• **PROBLEM A**: Which companies and streaming services does the pay-per-view excerpt name?

• **SOURCE EXCERPT**:
## Begin

Greenfield says that when it comes to the math of releasing a big-budget studio film on pay-per-view, much is unknown. “Let's say [Universal] thought Trolls would be a $600 million film. They could have made $260 million out of the theatrical window. At $20, can they sell 13 million copies? It's a big data point. They're going to learn a lot from doing Trolls,” he says.

But one veteran exec is skeptical. “No parent is looking to pay $20 so a child can watch a movie one or two times in the house,” he says. If a kid wanted to watch the Trolls sequel, he says, a parent — especially one with financial worries — might suggest watching Frozen 2 instead. Not only is a month’s subscription to Disney+ much cheaper than a movie on demand, but a child can stream a favorite movie over and over. And streamers have conditioned the public to wait for an on-demand movie to become available as part of their subscription. Overall, he says, “the pay-per-view business is likely to get smashed between a recession and streaming.” (He adds that he understands why Universal parent Comcast, as a cable operator and owner of Sky, would try to promote on-demand viewing.)

## End

• **DATA PROVIDED**:
## Begin

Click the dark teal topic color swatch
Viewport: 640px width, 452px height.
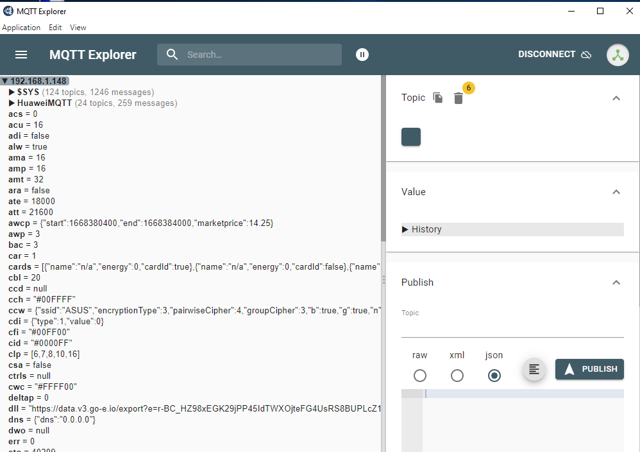click(410, 136)

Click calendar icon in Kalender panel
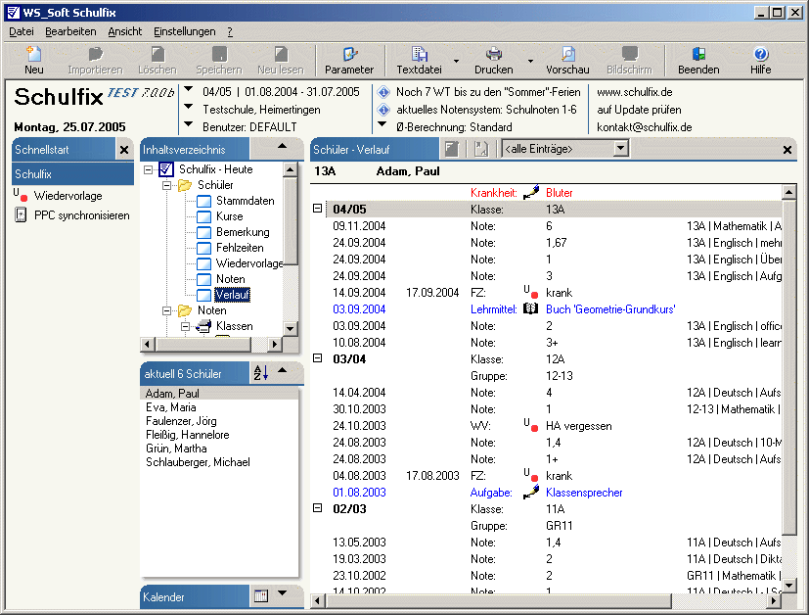point(261,595)

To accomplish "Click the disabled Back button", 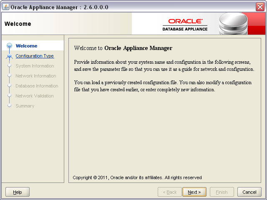I will [170, 192].
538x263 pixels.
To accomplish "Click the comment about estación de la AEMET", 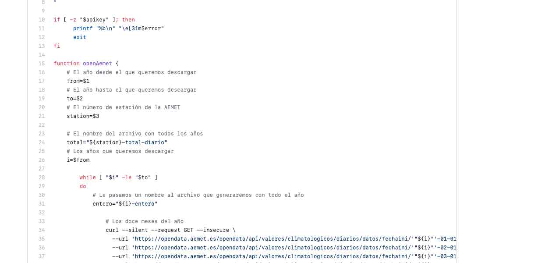I will click(124, 107).
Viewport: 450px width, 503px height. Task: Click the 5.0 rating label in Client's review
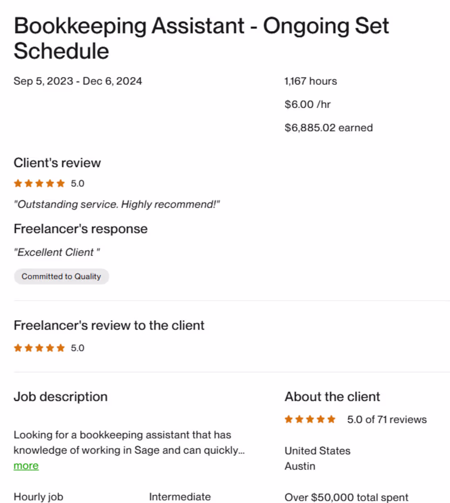coord(77,183)
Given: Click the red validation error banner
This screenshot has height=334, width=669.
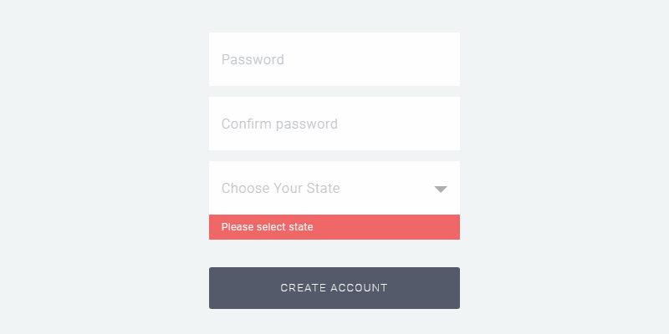Looking at the screenshot, I should (335, 227).
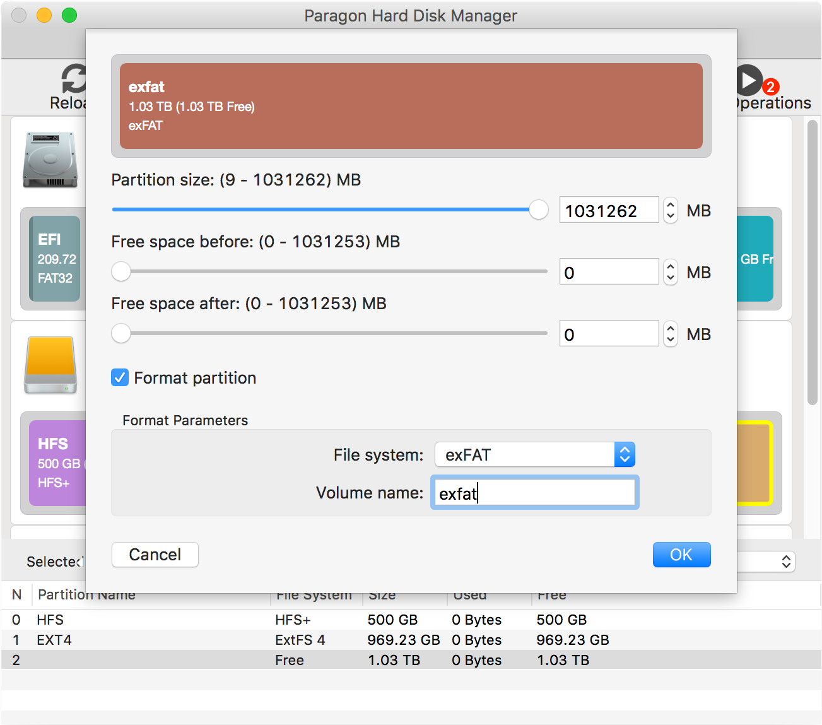
Task: Click the Free space before slider knob
Action: tap(121, 272)
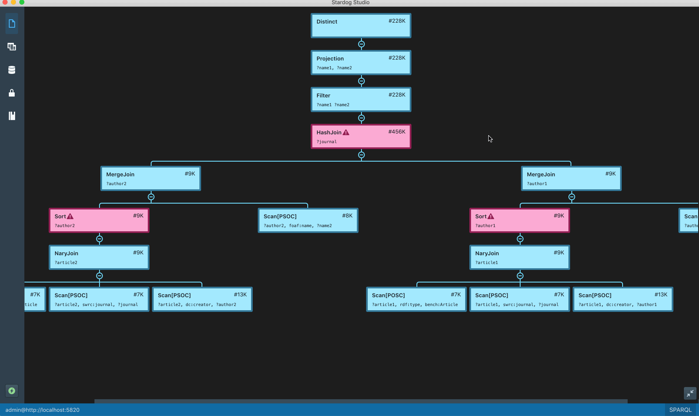The width and height of the screenshot is (699, 416).
Task: Open the Models panel from the sidebar
Action: [x=12, y=47]
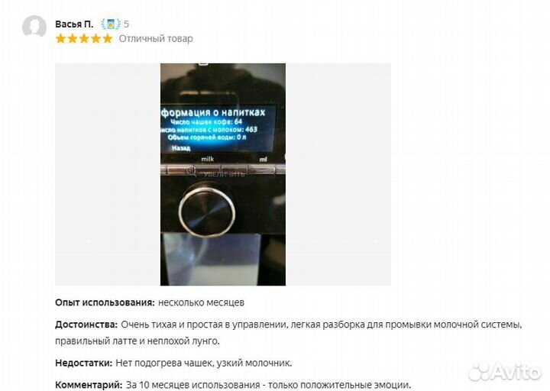
Task: Click the Avito watermark logo
Action: pyautogui.click(x=505, y=372)
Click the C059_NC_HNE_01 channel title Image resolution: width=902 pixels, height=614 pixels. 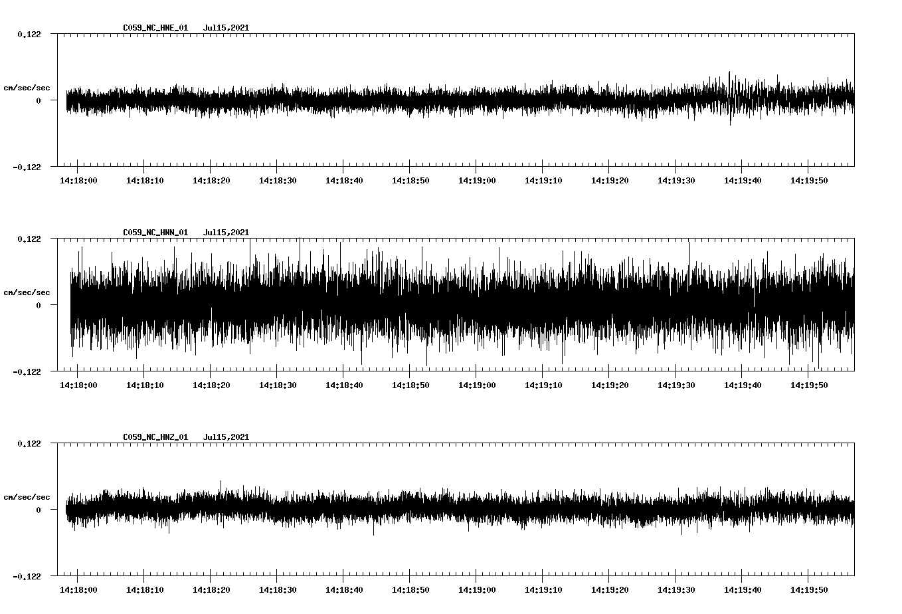(x=155, y=28)
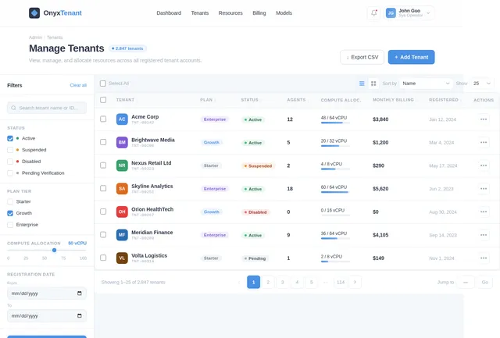Screen dimensions: 500x338
Task: Expand the John Guo profile menu
Action: 411,12
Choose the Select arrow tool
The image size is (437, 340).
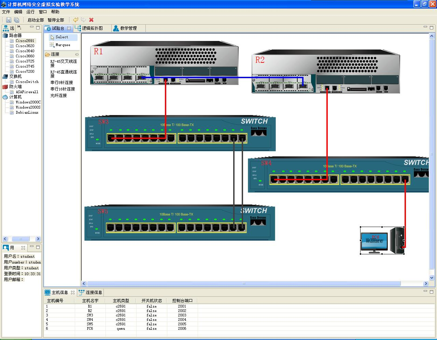click(x=62, y=37)
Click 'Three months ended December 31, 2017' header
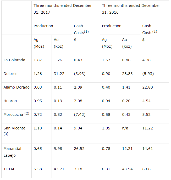This screenshot has height=180, width=171. [x=63, y=9]
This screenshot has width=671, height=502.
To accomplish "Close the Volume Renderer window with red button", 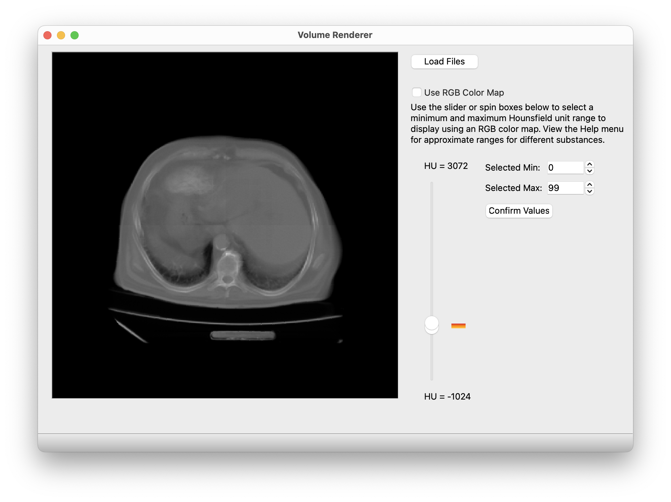I will click(47, 35).
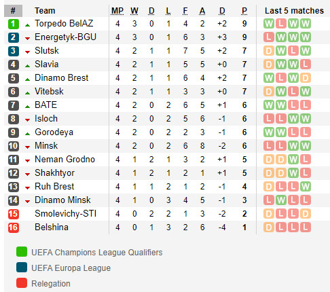The height and width of the screenshot is (292, 330).
Task: Click Belshina's orange D result badge
Action: (x=269, y=227)
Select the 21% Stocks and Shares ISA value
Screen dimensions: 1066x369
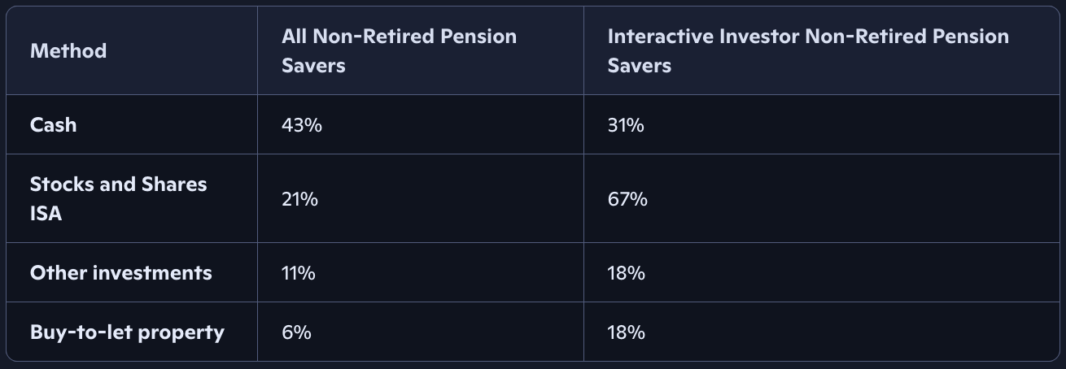(299, 198)
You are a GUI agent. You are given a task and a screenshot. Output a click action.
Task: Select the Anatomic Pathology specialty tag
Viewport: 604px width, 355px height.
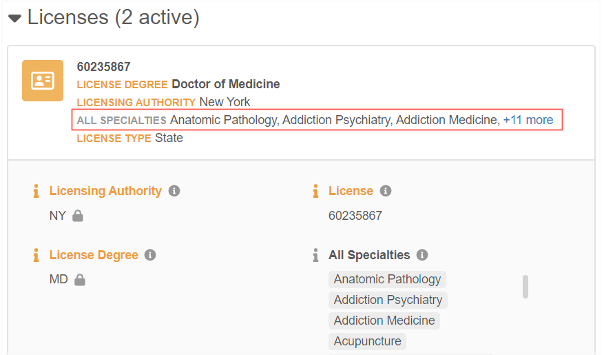tap(387, 279)
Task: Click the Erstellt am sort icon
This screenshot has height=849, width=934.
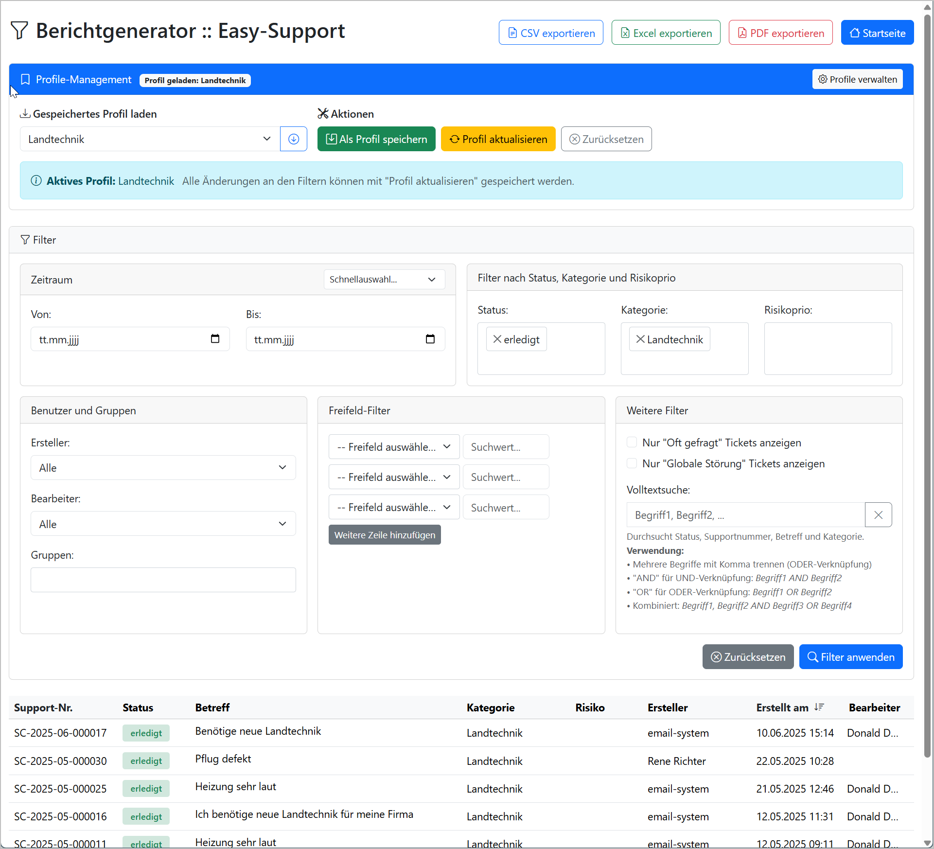Action: [819, 708]
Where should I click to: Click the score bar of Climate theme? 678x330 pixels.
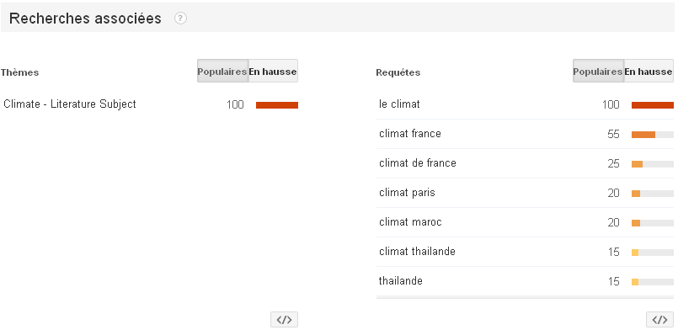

## End

• **PROBLEM B**: Can you rewrite the entries from the line with "Select the 21% Stocks and Shares ISA value" through the end of the entries as a Markdown table with the columns Nr and Line, one numbered row per line, skipping blank lines and leaving out the pictures?

• **TASK RESULT A**: Universal, Disney+, Comcast, Sky

• **TASK RESULT B**:
| Nr | Line |
|---|---|
| 1 | Select the 21% Stocks and Shares ISA value |
| 2 | Screen dimensions: 1066x369 |
| 3 | (299, 198) |
| 4 | You are a GUI agent. You are given a task and a screenshot. Output a click action. |
| 5 | Task: Select the Anatomic Pathology specialty tag |
| 6 | Viewport: 604px width, 355px height. |
| 7 | tap(387, 279) |
| 8 | Task: Click the Erstellt am sort icon |
| 9 | This screenshot has height=849, width=934. |
| 10 | Action: [819, 708] |
| 11 | Where should I click to: Click the score bar of Climate theme? 678x330 pixels. |